• Problem statement: Reproduce the top of the data verbatim, through and including the line that contains "Elgin Condos For Sale (183, 2082)".

• Data records:
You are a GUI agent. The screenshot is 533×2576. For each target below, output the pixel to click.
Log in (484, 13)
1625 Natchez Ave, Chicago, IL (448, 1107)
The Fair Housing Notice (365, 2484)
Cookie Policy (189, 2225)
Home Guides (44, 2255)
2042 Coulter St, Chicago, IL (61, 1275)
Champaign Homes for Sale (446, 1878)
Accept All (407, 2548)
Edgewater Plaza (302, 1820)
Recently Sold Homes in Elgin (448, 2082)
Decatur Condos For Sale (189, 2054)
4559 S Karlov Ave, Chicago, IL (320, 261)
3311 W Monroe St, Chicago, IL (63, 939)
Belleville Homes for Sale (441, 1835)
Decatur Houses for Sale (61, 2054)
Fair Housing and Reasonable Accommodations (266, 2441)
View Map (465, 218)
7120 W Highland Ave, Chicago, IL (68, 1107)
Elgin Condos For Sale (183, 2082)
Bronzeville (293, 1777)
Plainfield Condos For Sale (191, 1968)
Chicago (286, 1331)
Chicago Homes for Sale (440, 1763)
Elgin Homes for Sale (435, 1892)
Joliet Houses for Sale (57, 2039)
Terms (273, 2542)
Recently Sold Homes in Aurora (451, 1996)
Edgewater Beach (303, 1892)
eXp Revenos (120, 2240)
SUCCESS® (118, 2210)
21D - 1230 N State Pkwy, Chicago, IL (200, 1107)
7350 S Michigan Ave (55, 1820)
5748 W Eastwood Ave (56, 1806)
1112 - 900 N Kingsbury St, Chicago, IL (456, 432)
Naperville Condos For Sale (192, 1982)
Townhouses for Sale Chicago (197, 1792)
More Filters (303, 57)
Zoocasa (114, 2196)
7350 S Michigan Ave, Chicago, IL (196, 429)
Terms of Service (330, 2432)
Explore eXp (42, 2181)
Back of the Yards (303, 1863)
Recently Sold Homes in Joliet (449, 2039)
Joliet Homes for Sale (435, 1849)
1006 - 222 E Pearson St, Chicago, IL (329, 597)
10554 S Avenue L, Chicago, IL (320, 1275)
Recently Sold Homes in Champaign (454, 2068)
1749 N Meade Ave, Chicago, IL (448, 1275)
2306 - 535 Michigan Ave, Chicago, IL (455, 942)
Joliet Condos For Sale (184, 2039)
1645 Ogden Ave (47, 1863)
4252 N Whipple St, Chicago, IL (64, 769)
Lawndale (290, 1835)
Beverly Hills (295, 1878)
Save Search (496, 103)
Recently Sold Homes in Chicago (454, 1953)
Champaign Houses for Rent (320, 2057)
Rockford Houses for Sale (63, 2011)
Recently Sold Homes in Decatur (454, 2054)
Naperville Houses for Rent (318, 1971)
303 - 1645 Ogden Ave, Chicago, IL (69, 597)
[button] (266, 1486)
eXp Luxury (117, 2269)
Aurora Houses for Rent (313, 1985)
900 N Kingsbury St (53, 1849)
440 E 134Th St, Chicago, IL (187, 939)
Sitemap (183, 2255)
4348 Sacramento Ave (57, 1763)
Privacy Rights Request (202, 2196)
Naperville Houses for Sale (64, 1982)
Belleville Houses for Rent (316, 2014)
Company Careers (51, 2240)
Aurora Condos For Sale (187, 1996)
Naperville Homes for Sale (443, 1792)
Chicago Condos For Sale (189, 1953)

• Task solution:
You are a GUI agent. The screenshot is 533×2576. For each target below, output the pixel to click.
Log in (484, 13)
1625 Natchez Ave, Chicago, IL (448, 1107)
The Fair Housing Notice (365, 2484)
Cookie Policy (189, 2225)
Home Guides (44, 2255)
2042 Coulter St, Chicago, IL (61, 1275)
Champaign Homes for Sale (446, 1878)
Accept All (407, 2548)
Edgewater Plaza (302, 1820)
Recently Sold Homes in Elgin (448, 2082)
Decatur Condos For Sale (189, 2054)
4559 S Karlov Ave, Chicago, IL (320, 261)
3311 W Monroe St, Chicago, IL (63, 939)
Belleville Homes for Sale (441, 1835)
Decatur Houses for Sale (61, 2054)
Fair Housing and Reasonable Accommodations (266, 2441)
View Map (465, 218)
7120 W Highland Ave, Chicago, IL (68, 1107)
Elgin Condos For Sale (183, 2082)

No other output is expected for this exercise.